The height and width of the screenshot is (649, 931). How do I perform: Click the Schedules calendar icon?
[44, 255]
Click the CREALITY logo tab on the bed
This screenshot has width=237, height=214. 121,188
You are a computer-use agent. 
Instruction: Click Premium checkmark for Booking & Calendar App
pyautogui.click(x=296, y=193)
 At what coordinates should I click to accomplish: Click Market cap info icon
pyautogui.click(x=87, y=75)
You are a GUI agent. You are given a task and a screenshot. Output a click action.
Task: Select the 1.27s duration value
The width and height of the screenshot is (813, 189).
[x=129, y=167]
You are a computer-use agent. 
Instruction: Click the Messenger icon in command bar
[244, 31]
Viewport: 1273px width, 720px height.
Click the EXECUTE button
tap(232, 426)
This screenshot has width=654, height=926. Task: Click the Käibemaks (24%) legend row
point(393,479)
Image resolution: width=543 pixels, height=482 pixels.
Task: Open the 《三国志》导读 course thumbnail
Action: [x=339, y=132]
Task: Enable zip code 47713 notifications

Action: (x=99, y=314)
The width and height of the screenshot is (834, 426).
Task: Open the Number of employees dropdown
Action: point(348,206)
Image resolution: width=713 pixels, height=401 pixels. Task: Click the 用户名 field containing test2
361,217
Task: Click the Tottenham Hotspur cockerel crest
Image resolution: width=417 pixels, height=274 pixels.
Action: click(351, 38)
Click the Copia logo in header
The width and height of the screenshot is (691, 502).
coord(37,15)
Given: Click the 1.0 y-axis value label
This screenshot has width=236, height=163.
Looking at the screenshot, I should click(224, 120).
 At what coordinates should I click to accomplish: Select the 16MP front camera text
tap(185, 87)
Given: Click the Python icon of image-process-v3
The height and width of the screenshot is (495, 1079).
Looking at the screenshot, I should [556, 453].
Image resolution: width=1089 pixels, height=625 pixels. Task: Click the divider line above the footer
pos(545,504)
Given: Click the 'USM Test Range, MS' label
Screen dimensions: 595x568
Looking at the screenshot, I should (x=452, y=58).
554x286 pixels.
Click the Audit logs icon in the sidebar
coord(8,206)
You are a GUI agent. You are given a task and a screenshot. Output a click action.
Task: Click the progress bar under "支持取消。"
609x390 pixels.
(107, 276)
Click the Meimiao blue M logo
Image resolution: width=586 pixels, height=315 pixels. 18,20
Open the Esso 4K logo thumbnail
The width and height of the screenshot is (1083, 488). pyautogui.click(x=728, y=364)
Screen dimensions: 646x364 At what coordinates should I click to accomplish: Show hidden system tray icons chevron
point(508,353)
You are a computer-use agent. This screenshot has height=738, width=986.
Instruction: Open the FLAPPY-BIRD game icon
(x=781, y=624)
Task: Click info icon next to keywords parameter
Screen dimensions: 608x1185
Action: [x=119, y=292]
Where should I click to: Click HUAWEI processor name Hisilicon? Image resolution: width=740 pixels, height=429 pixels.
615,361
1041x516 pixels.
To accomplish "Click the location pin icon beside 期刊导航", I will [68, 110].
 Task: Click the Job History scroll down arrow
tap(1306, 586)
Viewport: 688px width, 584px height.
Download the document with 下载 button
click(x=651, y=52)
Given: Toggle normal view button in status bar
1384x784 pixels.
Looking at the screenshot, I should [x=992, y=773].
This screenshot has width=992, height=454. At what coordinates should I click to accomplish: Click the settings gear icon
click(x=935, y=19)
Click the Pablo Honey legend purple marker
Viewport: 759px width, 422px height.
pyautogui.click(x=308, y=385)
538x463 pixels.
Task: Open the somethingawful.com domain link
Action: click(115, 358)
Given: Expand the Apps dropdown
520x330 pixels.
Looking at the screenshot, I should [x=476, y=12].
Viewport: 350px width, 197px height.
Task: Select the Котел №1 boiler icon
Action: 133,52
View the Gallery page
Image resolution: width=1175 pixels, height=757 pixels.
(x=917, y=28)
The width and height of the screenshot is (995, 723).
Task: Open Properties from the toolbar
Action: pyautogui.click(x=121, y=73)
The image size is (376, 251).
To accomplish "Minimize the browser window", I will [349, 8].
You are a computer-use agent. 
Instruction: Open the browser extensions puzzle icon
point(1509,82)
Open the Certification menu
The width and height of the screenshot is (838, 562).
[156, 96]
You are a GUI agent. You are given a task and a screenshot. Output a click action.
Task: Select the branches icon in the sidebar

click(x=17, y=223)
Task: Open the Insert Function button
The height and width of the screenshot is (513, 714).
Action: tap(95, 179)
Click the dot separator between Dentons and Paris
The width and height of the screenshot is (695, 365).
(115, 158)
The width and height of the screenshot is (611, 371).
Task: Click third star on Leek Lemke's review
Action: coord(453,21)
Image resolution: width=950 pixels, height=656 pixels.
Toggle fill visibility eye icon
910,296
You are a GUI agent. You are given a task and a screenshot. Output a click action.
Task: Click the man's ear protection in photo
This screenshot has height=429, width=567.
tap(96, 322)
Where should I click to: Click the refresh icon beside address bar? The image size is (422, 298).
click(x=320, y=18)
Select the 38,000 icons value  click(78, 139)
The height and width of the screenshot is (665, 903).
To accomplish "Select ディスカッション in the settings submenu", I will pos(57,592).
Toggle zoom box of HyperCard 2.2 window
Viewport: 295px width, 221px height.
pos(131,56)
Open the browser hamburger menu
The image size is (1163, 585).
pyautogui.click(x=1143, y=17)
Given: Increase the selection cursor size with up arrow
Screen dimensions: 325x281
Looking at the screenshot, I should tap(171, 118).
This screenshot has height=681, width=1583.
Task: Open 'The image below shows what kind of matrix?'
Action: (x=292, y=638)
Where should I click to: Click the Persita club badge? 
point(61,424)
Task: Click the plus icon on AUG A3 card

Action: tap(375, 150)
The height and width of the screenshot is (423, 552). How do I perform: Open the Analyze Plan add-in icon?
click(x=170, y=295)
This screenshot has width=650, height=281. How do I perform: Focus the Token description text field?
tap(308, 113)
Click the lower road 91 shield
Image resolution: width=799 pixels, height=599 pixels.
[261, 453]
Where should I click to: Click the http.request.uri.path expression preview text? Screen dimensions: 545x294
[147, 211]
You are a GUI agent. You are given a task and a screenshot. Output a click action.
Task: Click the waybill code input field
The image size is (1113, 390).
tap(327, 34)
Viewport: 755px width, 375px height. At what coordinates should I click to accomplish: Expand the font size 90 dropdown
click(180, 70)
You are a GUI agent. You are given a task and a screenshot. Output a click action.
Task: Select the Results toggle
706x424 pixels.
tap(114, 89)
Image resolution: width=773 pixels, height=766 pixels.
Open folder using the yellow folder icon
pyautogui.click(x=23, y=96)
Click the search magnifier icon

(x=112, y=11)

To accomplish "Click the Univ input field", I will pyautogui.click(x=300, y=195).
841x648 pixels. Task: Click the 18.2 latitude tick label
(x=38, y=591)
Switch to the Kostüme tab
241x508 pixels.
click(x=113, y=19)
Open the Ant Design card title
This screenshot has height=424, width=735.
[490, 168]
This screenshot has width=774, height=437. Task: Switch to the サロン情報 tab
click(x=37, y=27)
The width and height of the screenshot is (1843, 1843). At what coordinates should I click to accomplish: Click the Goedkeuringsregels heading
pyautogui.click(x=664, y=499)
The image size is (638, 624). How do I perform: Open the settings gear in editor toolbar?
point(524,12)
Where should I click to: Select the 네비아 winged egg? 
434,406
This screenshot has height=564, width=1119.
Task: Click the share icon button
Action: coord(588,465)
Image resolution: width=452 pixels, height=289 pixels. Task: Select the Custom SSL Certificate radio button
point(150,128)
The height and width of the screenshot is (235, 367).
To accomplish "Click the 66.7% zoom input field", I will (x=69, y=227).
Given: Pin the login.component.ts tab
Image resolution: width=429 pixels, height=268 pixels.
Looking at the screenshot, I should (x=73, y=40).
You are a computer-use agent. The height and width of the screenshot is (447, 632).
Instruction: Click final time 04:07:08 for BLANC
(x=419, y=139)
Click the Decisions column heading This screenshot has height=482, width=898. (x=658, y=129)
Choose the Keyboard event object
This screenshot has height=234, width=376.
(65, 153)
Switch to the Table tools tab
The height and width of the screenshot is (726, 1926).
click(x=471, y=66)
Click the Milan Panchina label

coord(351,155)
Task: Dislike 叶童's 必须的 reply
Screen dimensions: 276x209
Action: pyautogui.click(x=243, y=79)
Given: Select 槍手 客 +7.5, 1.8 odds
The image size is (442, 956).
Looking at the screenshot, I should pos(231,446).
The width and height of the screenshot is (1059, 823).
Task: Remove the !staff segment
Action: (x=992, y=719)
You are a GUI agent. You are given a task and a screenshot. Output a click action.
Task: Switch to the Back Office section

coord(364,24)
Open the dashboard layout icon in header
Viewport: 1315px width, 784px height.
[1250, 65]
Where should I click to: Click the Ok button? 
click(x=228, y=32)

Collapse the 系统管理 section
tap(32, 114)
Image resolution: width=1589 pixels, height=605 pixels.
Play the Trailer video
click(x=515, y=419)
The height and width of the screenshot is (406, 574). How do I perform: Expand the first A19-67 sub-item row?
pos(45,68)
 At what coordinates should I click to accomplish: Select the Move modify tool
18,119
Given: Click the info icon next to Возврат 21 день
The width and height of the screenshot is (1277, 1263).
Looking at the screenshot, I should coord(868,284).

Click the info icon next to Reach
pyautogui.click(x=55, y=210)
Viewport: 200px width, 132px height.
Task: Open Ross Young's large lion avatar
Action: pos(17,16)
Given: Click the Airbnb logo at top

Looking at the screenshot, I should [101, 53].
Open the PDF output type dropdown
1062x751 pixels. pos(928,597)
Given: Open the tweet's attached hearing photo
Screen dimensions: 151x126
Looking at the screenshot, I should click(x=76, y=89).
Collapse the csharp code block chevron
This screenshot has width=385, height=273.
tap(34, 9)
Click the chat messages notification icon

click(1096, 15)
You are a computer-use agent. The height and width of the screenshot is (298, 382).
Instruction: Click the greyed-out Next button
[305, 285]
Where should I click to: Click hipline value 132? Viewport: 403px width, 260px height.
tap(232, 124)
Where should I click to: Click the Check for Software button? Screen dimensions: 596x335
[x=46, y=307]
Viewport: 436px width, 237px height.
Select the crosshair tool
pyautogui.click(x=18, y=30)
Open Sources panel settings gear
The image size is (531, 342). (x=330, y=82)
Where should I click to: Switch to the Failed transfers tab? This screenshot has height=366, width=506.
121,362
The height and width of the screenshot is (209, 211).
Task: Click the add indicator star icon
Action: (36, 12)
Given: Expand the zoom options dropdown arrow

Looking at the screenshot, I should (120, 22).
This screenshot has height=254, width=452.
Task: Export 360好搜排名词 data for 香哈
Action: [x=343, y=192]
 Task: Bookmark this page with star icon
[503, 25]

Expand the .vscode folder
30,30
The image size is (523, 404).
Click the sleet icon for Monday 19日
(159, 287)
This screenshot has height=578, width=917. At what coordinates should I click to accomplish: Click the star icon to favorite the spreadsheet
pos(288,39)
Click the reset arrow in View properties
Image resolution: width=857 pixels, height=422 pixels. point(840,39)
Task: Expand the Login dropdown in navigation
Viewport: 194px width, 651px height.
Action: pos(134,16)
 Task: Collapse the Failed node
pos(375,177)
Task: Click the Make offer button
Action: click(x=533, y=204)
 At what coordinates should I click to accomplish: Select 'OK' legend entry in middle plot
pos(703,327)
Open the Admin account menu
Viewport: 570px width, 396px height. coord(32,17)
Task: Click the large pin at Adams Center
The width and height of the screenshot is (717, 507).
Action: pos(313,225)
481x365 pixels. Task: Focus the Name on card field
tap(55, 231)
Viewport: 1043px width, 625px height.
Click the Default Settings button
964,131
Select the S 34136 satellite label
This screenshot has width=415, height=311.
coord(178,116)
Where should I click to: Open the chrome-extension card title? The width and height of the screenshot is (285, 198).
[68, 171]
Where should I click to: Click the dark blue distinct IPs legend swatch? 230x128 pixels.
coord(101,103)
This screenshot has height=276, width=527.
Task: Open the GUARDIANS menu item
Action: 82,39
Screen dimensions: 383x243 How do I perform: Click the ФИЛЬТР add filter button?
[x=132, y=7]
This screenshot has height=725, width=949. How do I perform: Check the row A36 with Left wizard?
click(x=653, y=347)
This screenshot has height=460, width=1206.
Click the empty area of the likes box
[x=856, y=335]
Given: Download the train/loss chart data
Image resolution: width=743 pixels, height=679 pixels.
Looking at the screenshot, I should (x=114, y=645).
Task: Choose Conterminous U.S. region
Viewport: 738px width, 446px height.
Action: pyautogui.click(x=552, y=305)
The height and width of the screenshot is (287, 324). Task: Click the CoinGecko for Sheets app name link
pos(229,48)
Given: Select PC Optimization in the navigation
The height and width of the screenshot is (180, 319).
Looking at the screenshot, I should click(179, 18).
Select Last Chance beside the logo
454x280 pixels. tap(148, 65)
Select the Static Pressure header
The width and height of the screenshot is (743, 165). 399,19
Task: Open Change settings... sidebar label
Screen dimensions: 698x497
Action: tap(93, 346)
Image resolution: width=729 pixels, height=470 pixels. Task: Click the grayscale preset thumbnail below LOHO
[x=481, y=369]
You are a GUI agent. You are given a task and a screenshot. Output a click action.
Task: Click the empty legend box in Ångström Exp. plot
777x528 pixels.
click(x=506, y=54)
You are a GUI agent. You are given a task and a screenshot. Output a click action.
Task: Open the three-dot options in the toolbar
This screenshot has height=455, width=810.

What is being asked ::
Within the material above, extract exactly the lines that start at the line containing "Open the Admin account menu" and stop after the line containing "Task: Open Change settings... sidebar label", and only those.

Solution to this exercise ::
Open the Admin account menu
Viewport: 570px width, 396px height. coord(32,17)
Task: Click the large pin at Adams Center
The width and height of the screenshot is (717, 507).
Action: pos(313,225)
481x365 pixels. Task: Focus the Name on card field
tap(55, 231)
Viewport: 1043px width, 625px height.
Click the Default Settings button
964,131
Select the S 34136 satellite label
This screenshot has width=415, height=311.
coord(178,116)
Where should I click to: Open the chrome-extension card title? The width and height of the screenshot is (285, 198).
[68, 171]
Where should I click to: Click the dark blue distinct IPs legend swatch? 230x128 pixels.
coord(101,103)
This screenshot has height=276, width=527.
Task: Open the GUARDIANS menu item
Action: 82,39
Screen dimensions: 383x243 How do I perform: Click the ФИЛЬТР add filter button?
[x=132, y=7]
This screenshot has height=725, width=949. How do I perform: Check the row A36 with Left wizard?
click(x=653, y=347)
This screenshot has height=460, width=1206.
Click the empty area of the likes box
[x=856, y=335]
Given: Download the train/loss chart data
Image resolution: width=743 pixels, height=679 pixels.
Looking at the screenshot, I should (x=114, y=645).
Task: Choose Conterminous U.S. region
Viewport: 738px width, 446px height.
Action: pyautogui.click(x=552, y=305)
The height and width of the screenshot is (287, 324). Task: Click the CoinGecko for Sheets app name link
pos(229,48)
Given: Select PC Optimization in the navigation
The height and width of the screenshot is (180, 319).
Looking at the screenshot, I should click(179, 18).
Select Last Chance beside the logo
454x280 pixels. tap(148, 65)
Select the Static Pressure header
The width and height of the screenshot is (743, 165). 399,19
Task: Open Change settings... sidebar label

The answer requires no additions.